Dada a falta de um representante legal, o magistrado expediu nova ordem nesta quarta-feira (28), determinando que o X indicasse novo representante. Na ausência deste, o STF decidiu intimar Musk no próprio X, por meio de seu perfil.

Na intimação, Moraes deu prazo de 24 horas para que Musk nomeie novo representante, podendo tirá-la do ar no Brasil. Na publicação, foram marcados os perfis de Musk e o de assuntos globais. Foi a primeira vez que o Supremo utilizou a plataforma para intimar alguém.

Em resposta, o dono da rede social publicou imagem produzida por inteligência artificial (IA) ironizando o ministro do STF. Na postagem, ele compara o ministro a vilões de Star Wars e Harry Potter.

Já nesta quinta-feira (29), Moraes bloqueou contas da Starlink, provedora de internet via satélite, que também pertence ao bilionário por meio da SpaceX. Essa decisão também gerou reações de Musk. Em outra publicação, o empresário chamou o ministro de “ditador do Brasil”.

“O tirano Alexandre [de Moraes] é o ditador do Brasil. Lula é seu cachorrinho”, escreveu Musk, em tradução livre.

elon musk
Musk costuma revidar as decisões do magistrado com ataques em sua rede social (Imagem: Alessia Pierdomenico/Shutterstock)

Episódios similares com outras plataformas

Os episódios com X e Musk não são os únicos envolvendo Moraes e big techs desde que tomou posse como ministro do STF, em 2017. Em 2023, ele determinou que o Telegram indicasse, também em 24 horas, seu representante legal no Brasil.

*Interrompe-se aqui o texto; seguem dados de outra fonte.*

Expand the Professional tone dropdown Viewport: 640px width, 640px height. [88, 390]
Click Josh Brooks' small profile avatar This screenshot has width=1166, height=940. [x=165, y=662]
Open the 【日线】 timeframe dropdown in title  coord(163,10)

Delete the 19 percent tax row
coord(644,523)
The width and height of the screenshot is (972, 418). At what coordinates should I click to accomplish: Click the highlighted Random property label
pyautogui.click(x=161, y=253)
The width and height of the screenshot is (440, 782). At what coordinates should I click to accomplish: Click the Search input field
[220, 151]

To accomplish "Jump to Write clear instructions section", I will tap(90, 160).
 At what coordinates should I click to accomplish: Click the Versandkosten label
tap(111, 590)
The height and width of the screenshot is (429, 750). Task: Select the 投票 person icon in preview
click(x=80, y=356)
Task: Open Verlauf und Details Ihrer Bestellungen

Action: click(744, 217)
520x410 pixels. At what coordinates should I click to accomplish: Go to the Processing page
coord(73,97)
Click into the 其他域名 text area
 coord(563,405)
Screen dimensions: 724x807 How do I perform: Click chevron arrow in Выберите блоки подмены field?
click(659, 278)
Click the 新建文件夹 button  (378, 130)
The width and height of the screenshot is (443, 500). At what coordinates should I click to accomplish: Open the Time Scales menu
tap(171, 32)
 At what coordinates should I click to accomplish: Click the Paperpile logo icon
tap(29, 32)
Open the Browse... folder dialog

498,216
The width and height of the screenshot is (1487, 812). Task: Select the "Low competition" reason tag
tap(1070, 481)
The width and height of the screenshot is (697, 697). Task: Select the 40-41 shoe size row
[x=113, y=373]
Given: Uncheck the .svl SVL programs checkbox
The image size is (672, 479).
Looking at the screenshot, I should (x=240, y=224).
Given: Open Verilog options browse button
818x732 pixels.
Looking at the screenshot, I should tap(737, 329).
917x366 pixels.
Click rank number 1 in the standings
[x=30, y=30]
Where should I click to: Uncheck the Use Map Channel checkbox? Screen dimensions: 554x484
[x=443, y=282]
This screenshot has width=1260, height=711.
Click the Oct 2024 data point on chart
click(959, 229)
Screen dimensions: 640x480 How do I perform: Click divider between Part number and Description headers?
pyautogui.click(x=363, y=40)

O ministro tomou a decisão após o Supremo ter encontrado dificuldades para notificar o mensageiro (cujo CEO, Pavel Durov, foi preso, solto pouco depois e indiciado) sobre medidas judiciais. Na ocasião, o Telegram cumpriu a determinação e indicou como representante um escritório de advocacia brasileiro.

O que diz a lei

De acordo com o Código Civil brasileiro, para operar por aqui, uma empresa estrangeira precisa de autorização do Executivo. Ainda, entre outras obrigações, ela precisa ter representante legal no País, conforme prevê o artigo 1.138 da lei:

A sociedade estrangeira autorizada a funcionar é obrigada a ter, permanentemente, representante no Brasil, com poderes para resolver quaisquer questões e receber citação judicial pela sociedade.

Art. 1.138 do Código Civil brasileiro

Por sua vez, o Marco Civil da Internet define as regras para remoção de conteúdos por parte das plataformas. No caso do X, os perfis que o STF os fez bloquear, por exemplo.

E, ainda nesta quinta-feira (29), teremos novo capítulo nessa disputa, pois as 24 horas estabelecidas por Moraes estão se esgotando (a rede social tem até às 20h07, no horário de Brasília), e o X pode mesmo ser tirado do ar. Só nos resta aguardar o desfecho.